COMPITO ASSEGNATO 1. Trascrivi alla lettera le voci dalla riga che contiene "Click inside the" alla riga che contiene "coord(638,225)", entrambe incluse, senza riportare le immagini.

BRANO FORNITO.
Ebbene, qui lo dico e qui lo nego, ma la pizza argentina non è poi così male. La fanno sia alta tipo focaccia pugliese che più bassa tipo napoletana. Certo poi il condimento può lasciare a desiderare. La prima volta sono andato sul sicuro ma mi chiedevo cosa fosse questa pizza dal nome fantastico, fugazzetta.
Naturalmente non c'era sul vocabolario. Lo scopro a mie spese la seconda volta: un po' di pasta di pizza e una quantità abominevole di cipolla. La fugazzetta è evidentemente quella che sono pronti a fare i tuoi compagni di tavolo...

Dei caffé parlerò a parte perché c'è un discorso lungo da fare. Invece voglio dirvi dei dolci. Io generalmente non li provo, non ne sono un fan (per usare un eufemismo), ma sapevo di dover provare gli
alfahores (suggerimento di Roberto L.). E in effetti... grande scoperta! Come definirli? Non lo so, non ci provo neanche, sono i biscotti argentini per eccellenza, hanno diversi tipi ma quello più diffuso ha come ripieno il
dulce de leche (altra tradizione culinaria). Strepitosi. Penso a come raccontarveli e vi faccio sapere. Oppure ve ne porto un container direttamente.
Menzione speciale per i gelati. Anche qui, avevo letto che la tradizione italiana del gelato era stata importata con successo, e in effetti non sono niente male.
Comunque il posto più bello dove sono stato è un'antica trattoria, si chiama
El Sanjuanino, e ha una sede principale e due filiali. Il posto è divertente, con pochissimi tavoli approssivamente apparecchiati, pur trovandosi, quello storico almeno, nell'esclusivo quartiere di Recoleta (come a dire Parioli a Roma, più o meno), uno dei tre quartieri “bene” della capitale.
L'atmosfera è davvero quella da trattoria, con i camerieri sempre pronti alla battuta, un po' come, per chi lo conosce (e chi non lo conosce?) la trattoria "da Enzo" a Roma. Qua ti fanno anche piatti espressi da portar via, perché c'è il bellissimo parco della Recoleta a due passi. E sono specializzati in
empanadas e
locro (altro piatto tradizionale che però non ho ancora provato).
Pranzo completo vino incluso sui 35 pesos ( 7 euro, vino e acqua compresa).
Infine (per questa prima panoramica) capitolo vino. Ottimo: ne ho assaggiate 3 o 4 marche diverse e mi è piaciuto moltissimo. Soprattutto sirah e cabernet.
Vi lascio con le frasi scritte sulle tovagliette di carta del Sanjuanino, scritte da altri avventori del passato:
“Si bebes moriras, y si no bebes moriras igual, bebed, bebed!”
“Si los amantes del vino y del amor van al infierno, el paraiso debe estar vacio”
“Empanadas calientes che quedan los dientes”
“Si el mar fuera vino, todo el mundo seria marino”
“Comer es un acto Biològico, comer en El Sanjunino es un acto cultural”

MATERIALE FORNITO.
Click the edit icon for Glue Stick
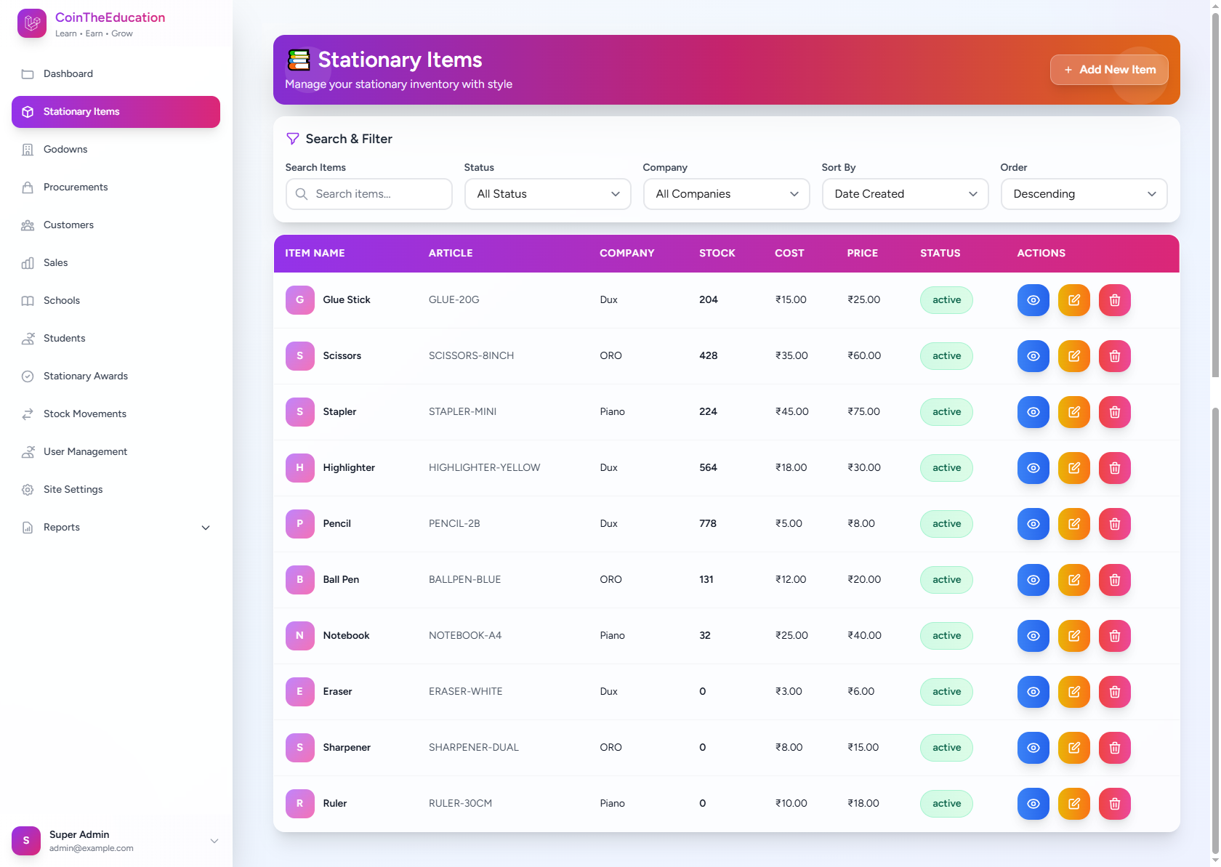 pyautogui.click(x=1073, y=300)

...

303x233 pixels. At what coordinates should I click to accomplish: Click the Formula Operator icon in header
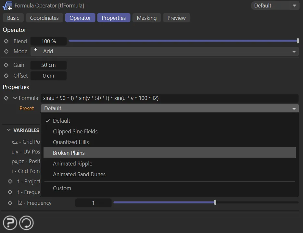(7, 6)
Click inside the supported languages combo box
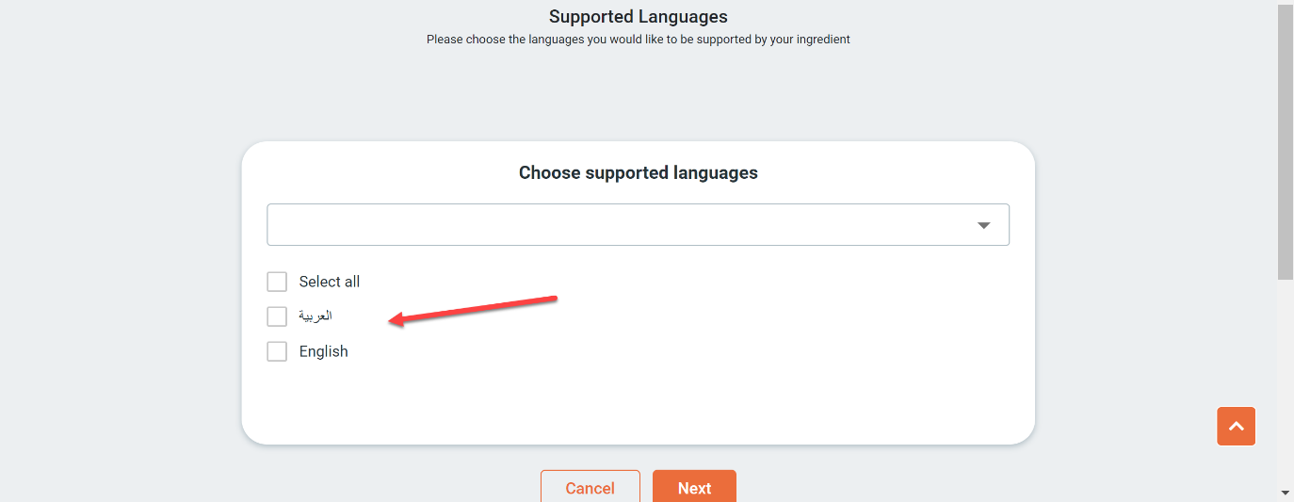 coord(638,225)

--

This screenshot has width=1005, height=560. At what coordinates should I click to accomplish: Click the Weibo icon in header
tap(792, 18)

COMPITO ASSEGNATO 2. Prosegui il brano sulla cucina argentina a partire dall'ultima frase riportata.

RISPOSTA FINALE 1.
Click inside the supported languages combo box
 coord(638,225)

RISPOSTA FINALE 2.
“U.T.T.: Uniòn Tomadores de Tinto”

Non è finita. Aggiungo quello che è successo stasera.
Ho perso l'ennesima cena organizzata dal festival (dopo la
noche alemana e quella
francesa, e l'aperitivo del cinema d'europa) perché mi ero fermato a bere e chiaccherare con i ragazzi dell'ufficio stampa. Esco verso le 23 con l'idea di farmi una passeggiata, e la città invece è invasa dal fumo. Scenari alla blade runner, mi immagino che pechino sia così tutti i giorni. Non si respira bene, bruciano gli occhi e la gola. Mi hanno spiegato poi che sono stati degli incendi di isole sul Rio della Plata, e il vento che ha portato il fumo in città. Faccio quella decina di isolati poi vedo uno dei ristoranti consigliati (non ricordo più da chi) e decido inopinatamente di entrare.
E qui il tono si fa più epico, perché quello che comincia tra me e "Pippo" (sì, il locale si chiama così) non è un semplice incontro, ma è una battaglia.
Tantissimi tavoli, tovaglie di carta, un sacco di gente (è pur sempre l'ora di punta per la cena, dopo le 23...). Mi siedo, leggo il menu con i suoi combo, accarezzo con lo sguardo un altro
bife de chorizo e penso ma no, dai, solo un piatto non troppo impegnativo. C'è un
tira de asado speciale chiamato Pippo, dico ok, sarà una specialità della casa e prendo quello, senza sapere, senza sospettare.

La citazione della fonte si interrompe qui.